Exercise requirements >> Please set down only the lines below starting with the line with "Where should I" and going on through the line with "Given: Click the", verbatim and without pictures.
*** Data to use ***
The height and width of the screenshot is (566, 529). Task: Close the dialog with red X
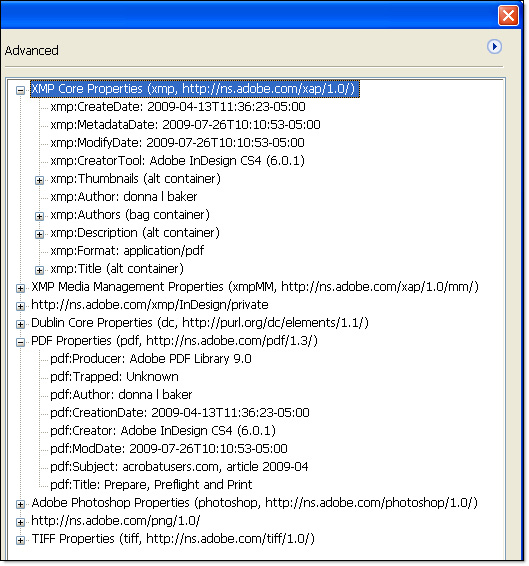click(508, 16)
*** End of Data to use ***
*** Data to use ***
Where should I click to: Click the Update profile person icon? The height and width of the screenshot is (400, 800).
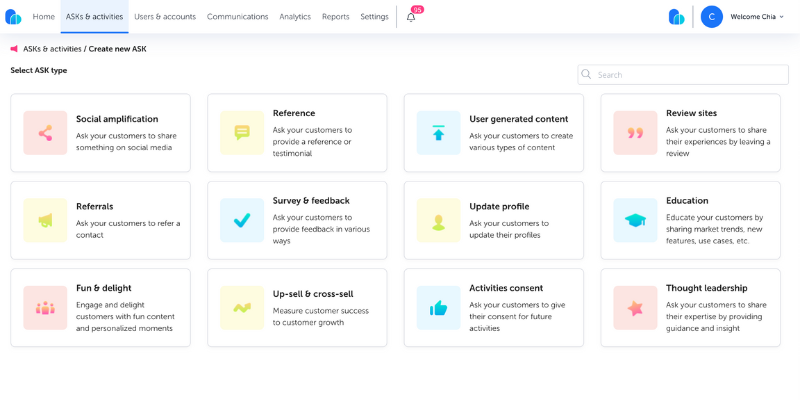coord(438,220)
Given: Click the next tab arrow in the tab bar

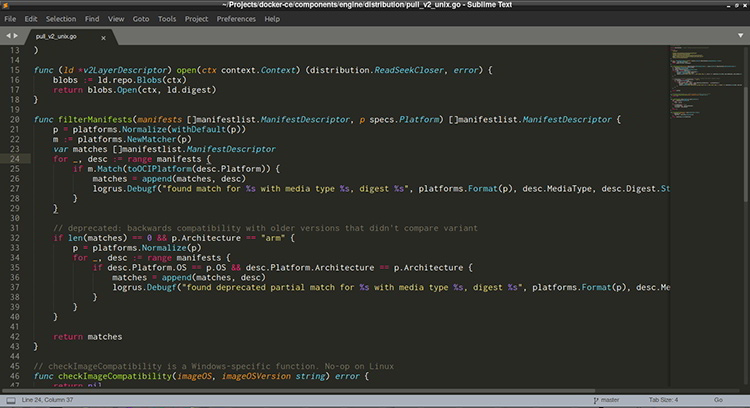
*** End of Data to use ***
*** Data to use ***
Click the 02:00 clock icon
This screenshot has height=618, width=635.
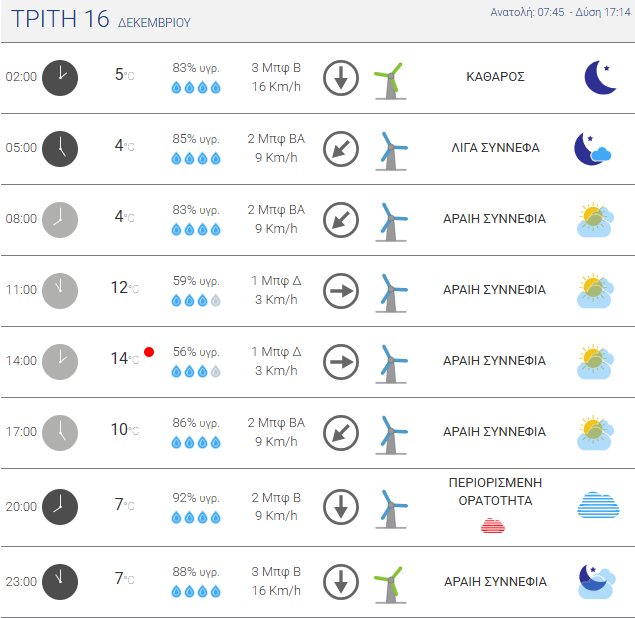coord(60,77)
*** End of Data to use ***
Written response >>
Where should I click to: Click the Update profile person icon? The height and width of the screenshot is (400, 800).
coord(438,220)
Given: Click the next tab arrow in the tab bar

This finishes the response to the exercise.